# Records to process
====================
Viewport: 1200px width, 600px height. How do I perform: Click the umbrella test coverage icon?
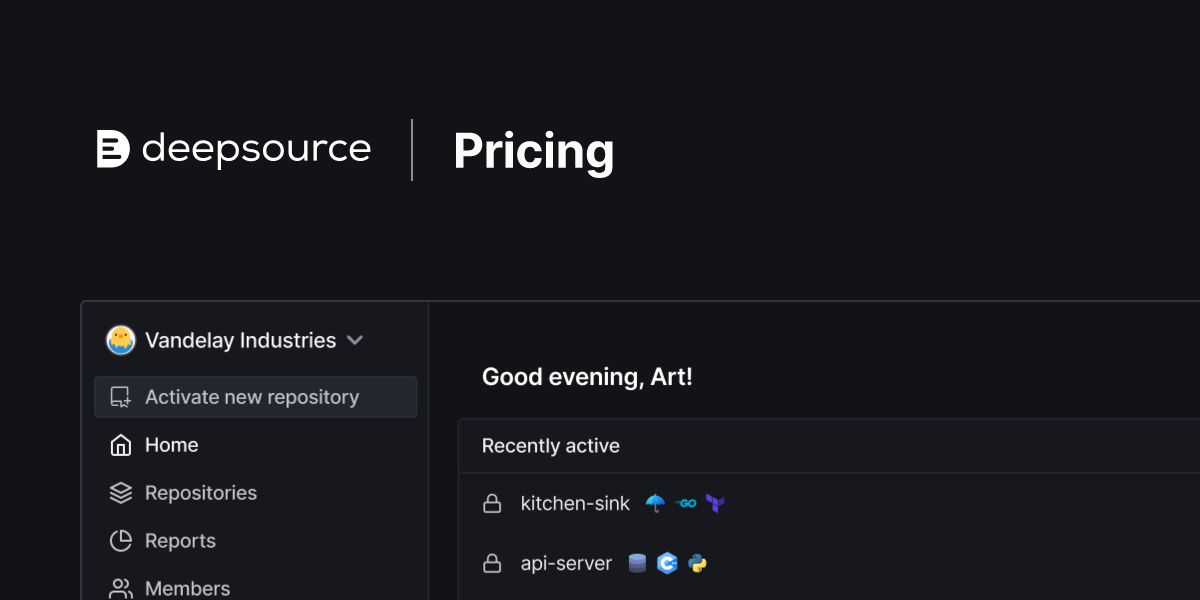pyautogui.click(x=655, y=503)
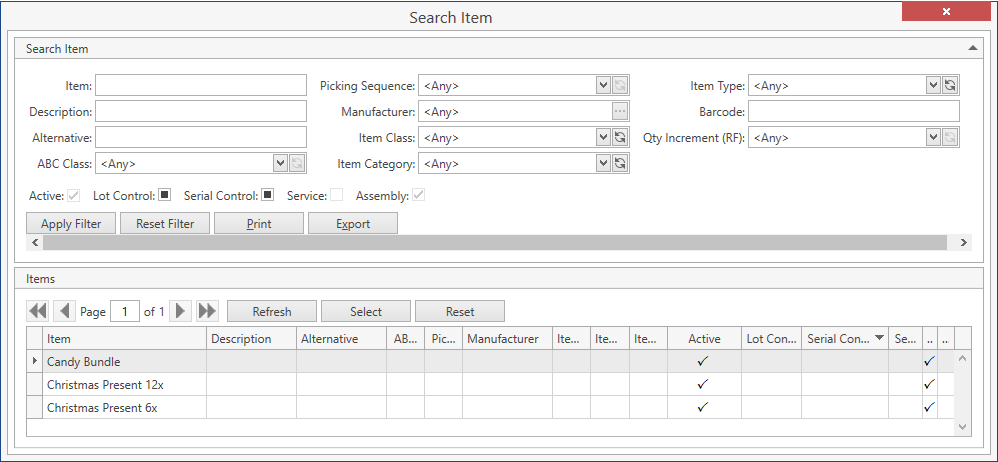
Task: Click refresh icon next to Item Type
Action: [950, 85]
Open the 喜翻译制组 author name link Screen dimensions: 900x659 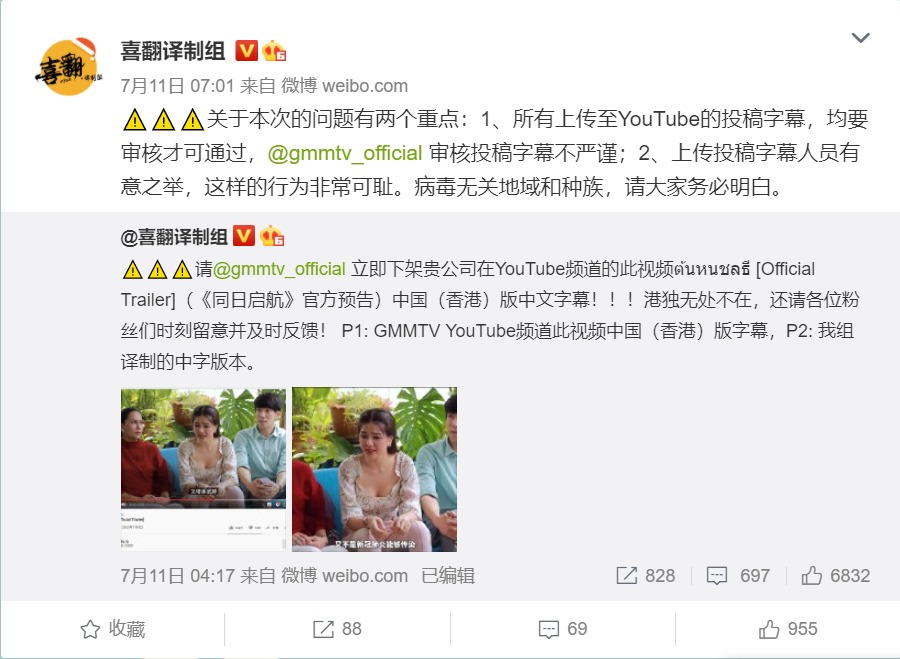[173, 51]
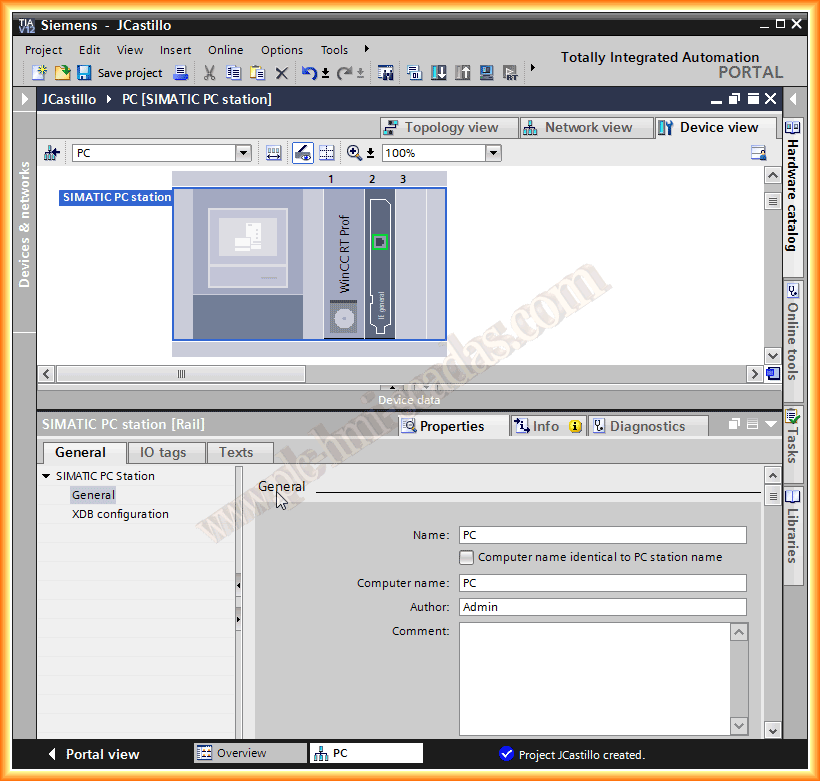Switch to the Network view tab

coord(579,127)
====================
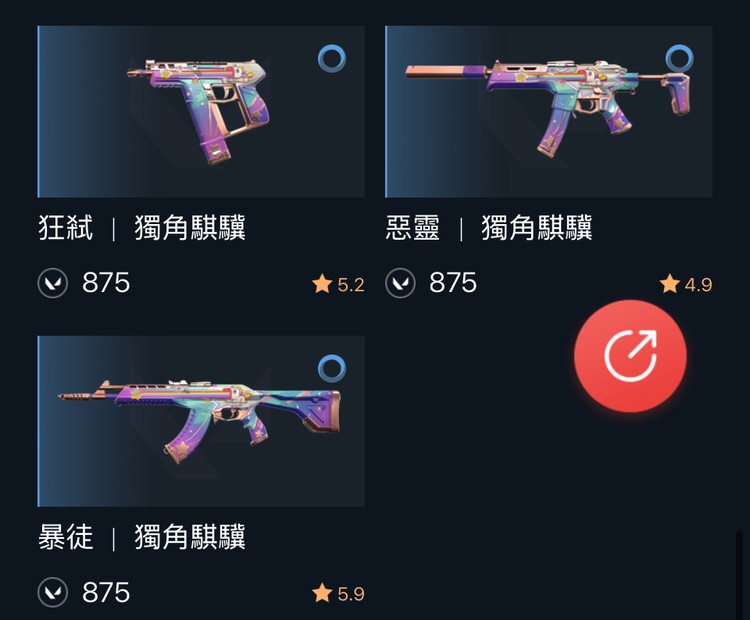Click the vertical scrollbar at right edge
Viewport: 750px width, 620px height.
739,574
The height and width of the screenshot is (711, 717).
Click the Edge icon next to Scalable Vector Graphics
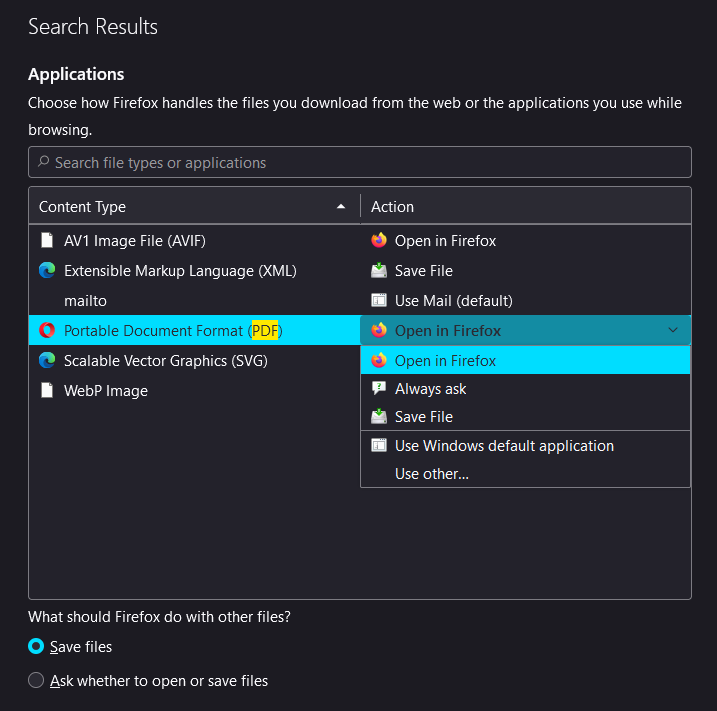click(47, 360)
====================
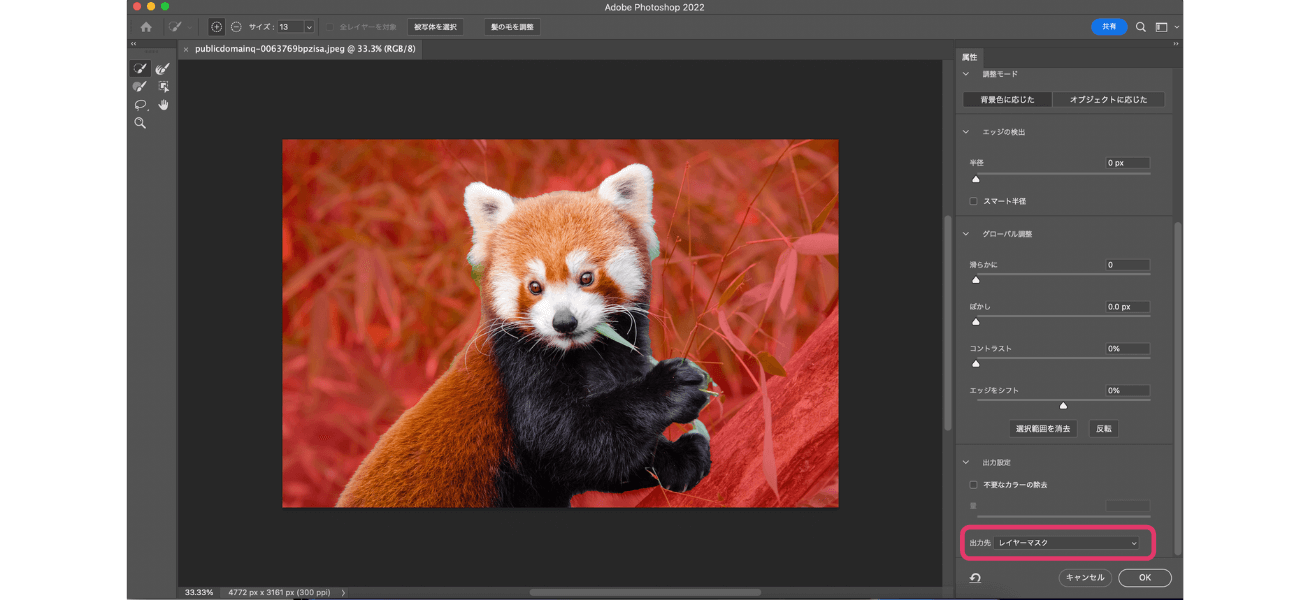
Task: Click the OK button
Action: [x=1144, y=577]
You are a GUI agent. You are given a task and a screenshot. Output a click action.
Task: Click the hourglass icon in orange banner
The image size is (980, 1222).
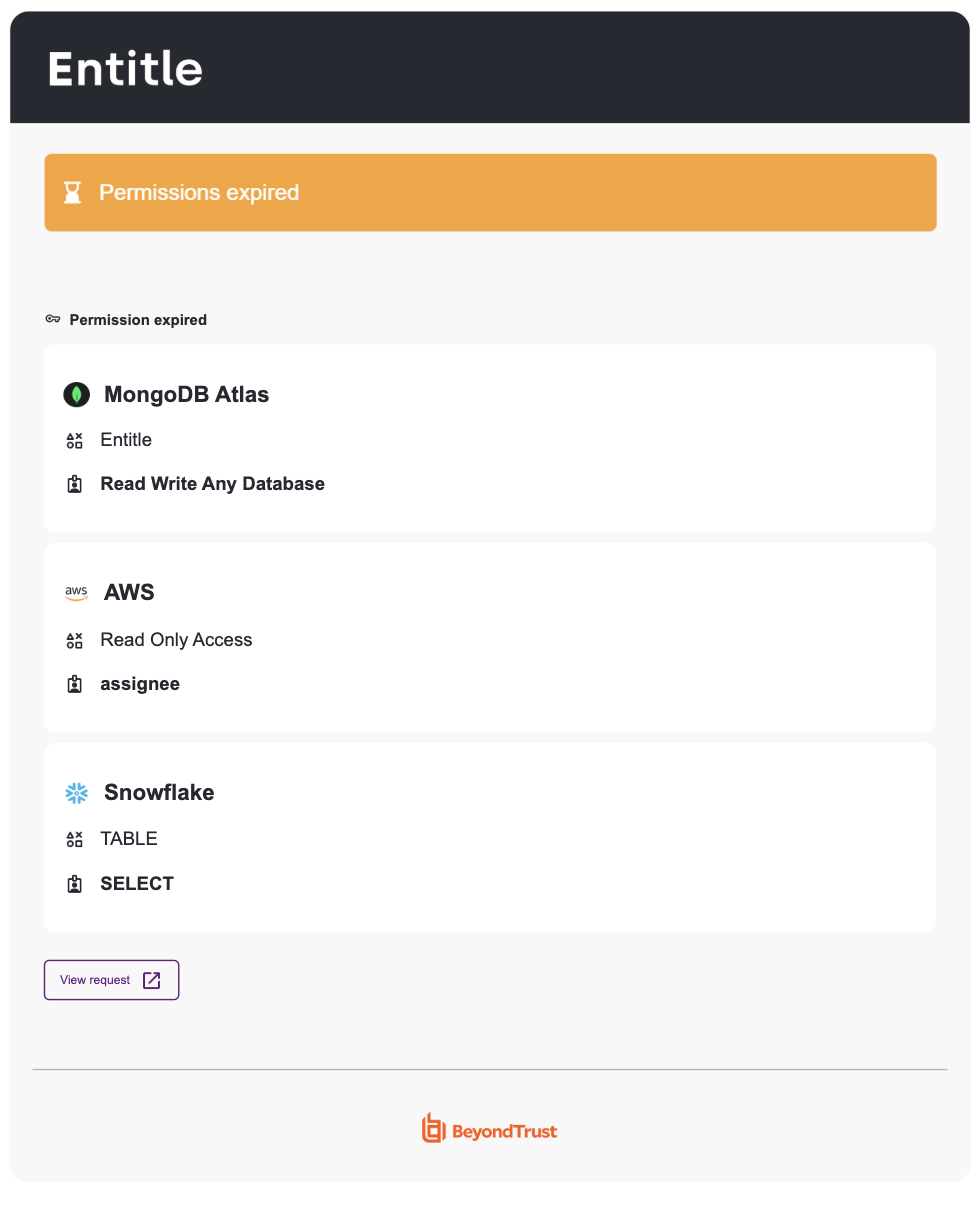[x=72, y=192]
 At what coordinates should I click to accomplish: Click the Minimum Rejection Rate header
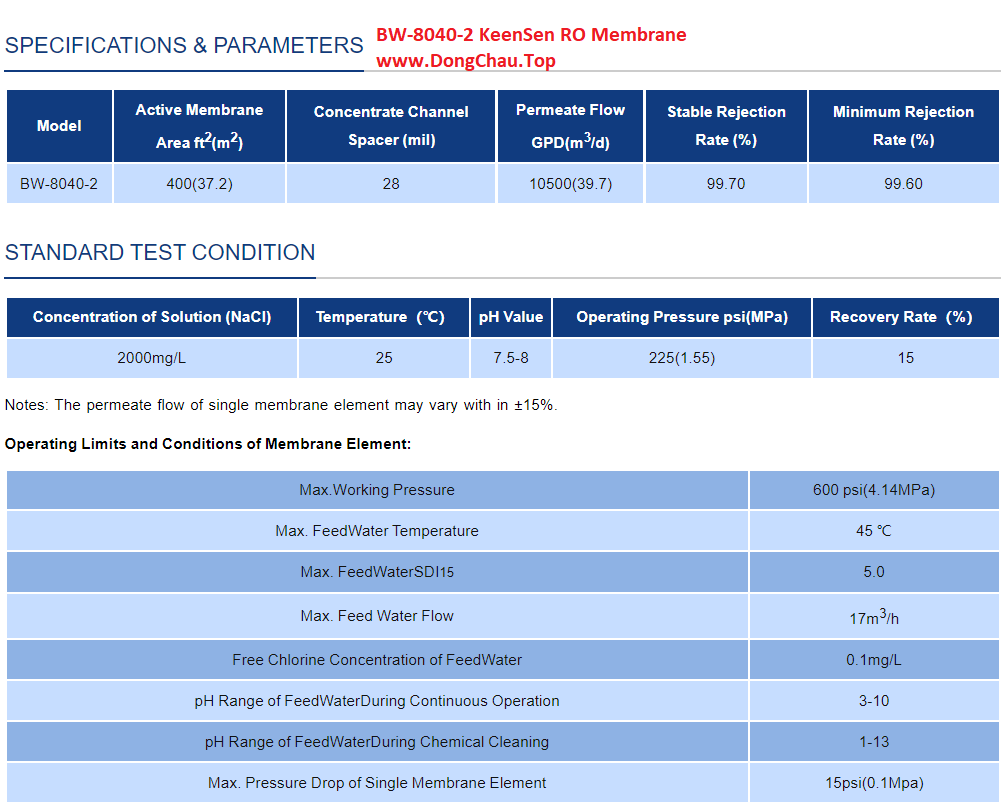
====================
# Action item
Search the entries above for "screenshot". Return every line that has it.

# Response for this exercise
The height and width of the screenshot is (711, 717).
You are a GUI agent. You are given a task and a screenshot. Output a click action.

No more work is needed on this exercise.